Cette acuité de la pensée, cet enthousiasme des sens et de l’esprit, ont dû, en tout temps, apparaître à l’homme comme le premier des biens ; c’est pourquoi, ne considérant que la volupté immédiate, il a, sans s’inquiéter de violer les lois de sa constitution, cherché dans la science physique, dans la pharmaceutique, dans les plus grossières liqueurs, dans les parfums les plus subtils, sous tous les climats et dans tous les temps, les moyens de fuir, ne fût-ce que pour quelques heures, son habitacle de fange, et, comme dit l’auteur de Lazare : « d’emporter le Paradis d’un seul coup. »

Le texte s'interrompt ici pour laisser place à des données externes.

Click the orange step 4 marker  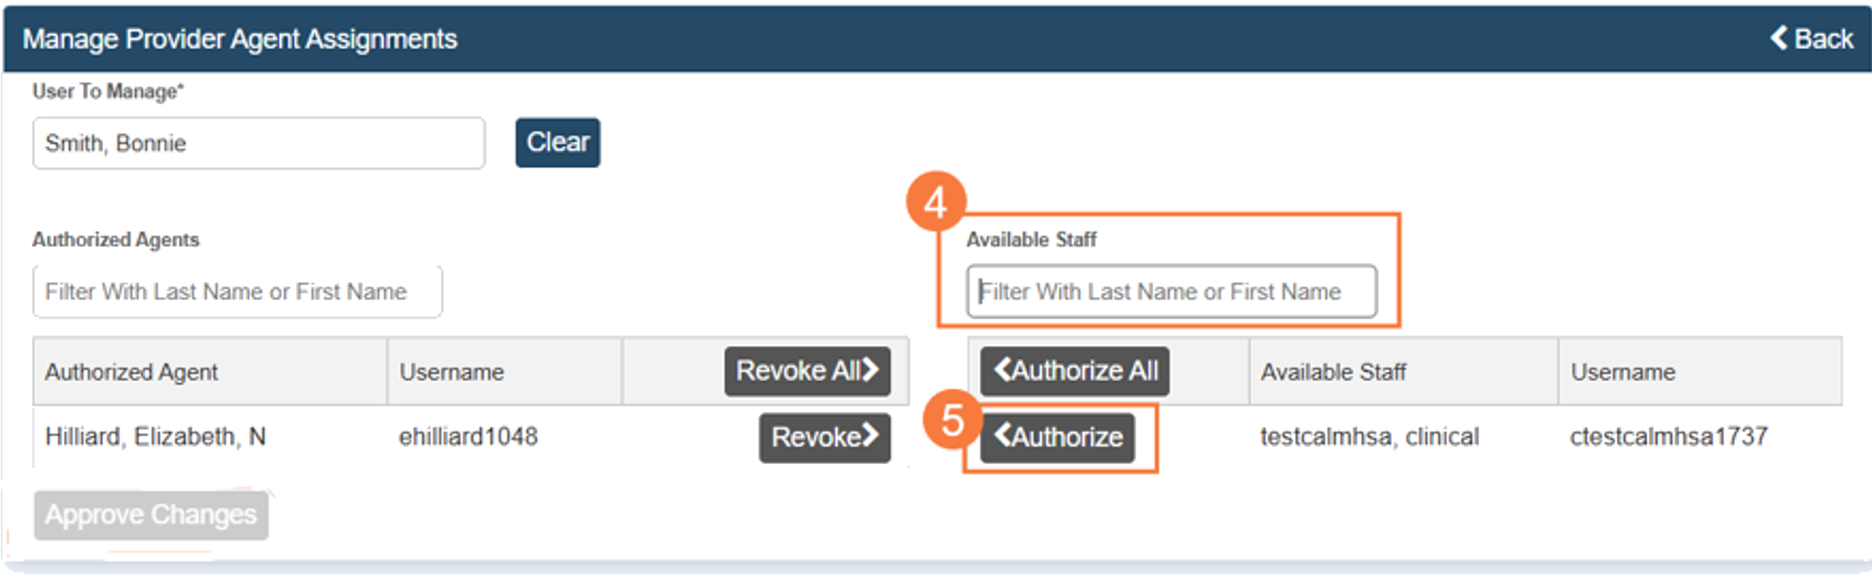[935, 203]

Hélas ! les vices de l’homme, si pleins d’horreur qu’on les suppose, contiennent la preuve (quand ce ne serait que leur infinie expansion !) de son goût de l’infini ; seulement, c’est un goût qui se trompe souvent de route. (...) tout mène à la récompense ou au châtiment, deux formes de l’éternité.

L’esprit humain regorge de passions ; il en a à revendre (...) ; ce malheureux esprit, dont la dépravation naturelle est aussi grande que son aptitude soudaine, quasi paradoxale, à la charité et aux vertus les plus ardues, est fécond en paradoxes qui lui permettent d’employer pour le mal le trop-plein de cette passion débordante. Il ne croit jamais se vendre en bloc. Il oublie, dans son infatuation, qu’il se joue à un plus fin et plus fort que lui, et que l’Esprit du Mal, même quand on ne lui livre qu’un cheveu, ne tarde pas à emporter la tête.